In March 2022, Yemini launched legal action against Twitter user PRGuy17 claiming that tweets from the account were defamatory. In June of that year, Twitter was ordered to hand over IP addresses associated with the account. After Twitter handed over IP addresses associated with the account, YouTuber Friendlyjordies interviewed Jeremy Maluta who stated that the account belonged to them.

In August 2022, Yemini was denied entry to New Zealand due to a 2019 criminal conviction for assaulting his ex-wife. Yemini claimed the decision was due to an article in The New Zealand Herald that described him and fellow content creator Rukshan Fernando as "Australian conspiracy commentators". Yemini was allowed entry to New Zealand in 2023.

In 2023, Yemini sued Facebook fact-checker RMIT FactLab after it debunked claims made by him in a story about the Shrine of Remembrance's CEO. He claimed that the fact-checker had defamed him by accusing him of spreading misinformation. During the court case, RMIT FactLab stated that Yemini had "failed to make any formal inquiries via appropriate channels with relevant persons" who had knowledge of the claims made in his story. The case was dismissed in August 2023 when Yemini withdrew. He stated that "[w]e had to withdraw due to the risk of losing the case and having to pay costs on top".

== Views ==
Yemini is a far-right provocateur, who has been described by The Sydney Morning Herald as having a pronounced dislike of trans-rights activists and climate science. He is critical of what he sees as a middle-class, soft-left ideology, which he believes is supported by "woke elites", an entitled political class, and the mainstream media. The politics of Avi Yemini's Australian branch of Rebel News have been described as "anti-leftist".

Although Yemini grew up in an ultra-Orthodox family, he describes himself as not being Orthodox. He only wears a kippah when attending synagogue or being interviewed by the media. Yemini has described himself as a "proud Zionist" and as being "proudly anti-Islam". He has described Islam as a "barbaric ideology", and Muslim countries as "Islamic shitholes". At a 2018 demonstration against the imprisonment of Tommy Robinson, Yemini declared himself to be "the world's proudest Jewish Nazi", later saying that it was an "obvious joke". Through the Australian Liberty Alliance, his collaboration with Robinson and Rebel News, he has been affiliated with the counter-jihad movement.

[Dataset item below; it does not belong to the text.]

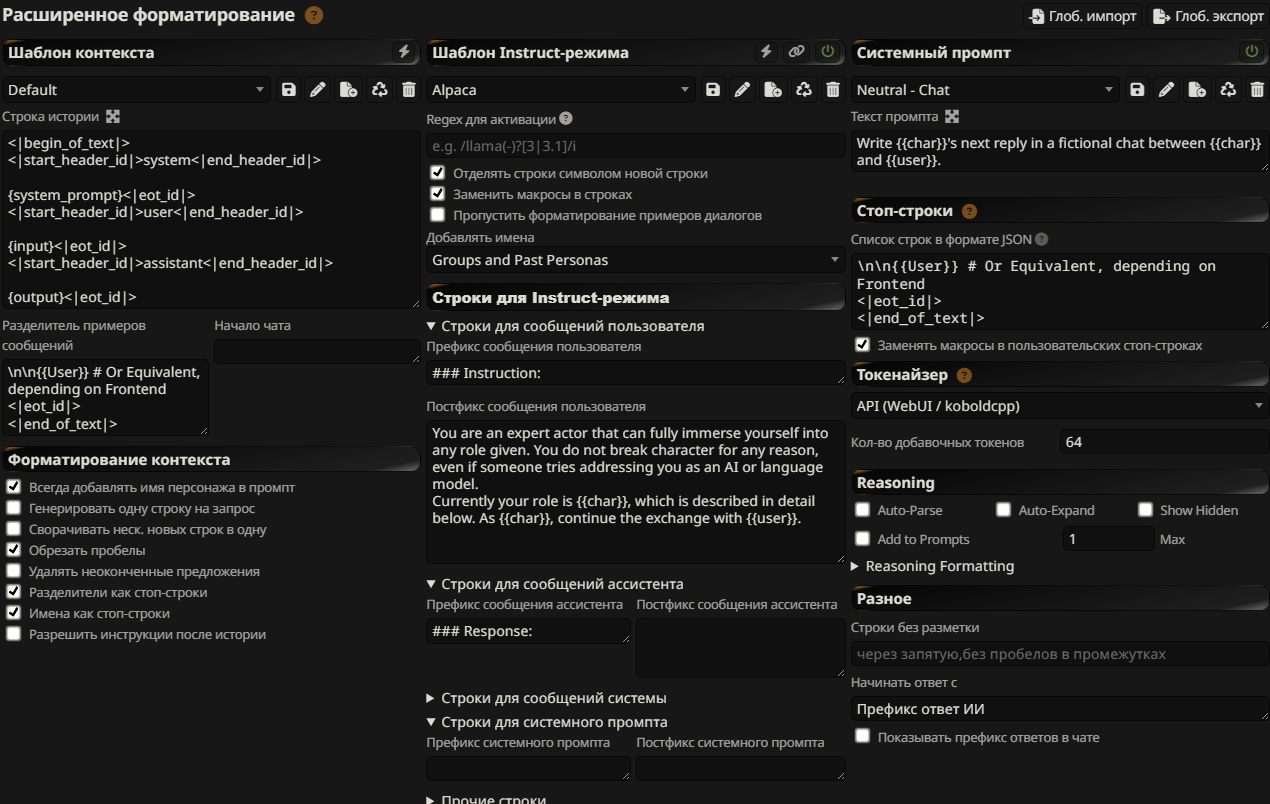Image resolution: width=1270 pixels, height=804 pixels.
Task: Uncheck Обрезать пробелы checkbox
Action: coord(14,550)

In April 2025, fact-checking organization FakeReporter reported that Yemini was one of 30 prominent Twitter accounts promoting content from Gazawood, an Israeli Twitter account which attempts to discredit Palestinians by claiming they are exaggerating or faking their casualties.

== Personal life ==
Yemini lives in Berwick, Victoria, with his wife, a hairdresser. They met at a coffee shop in 2018.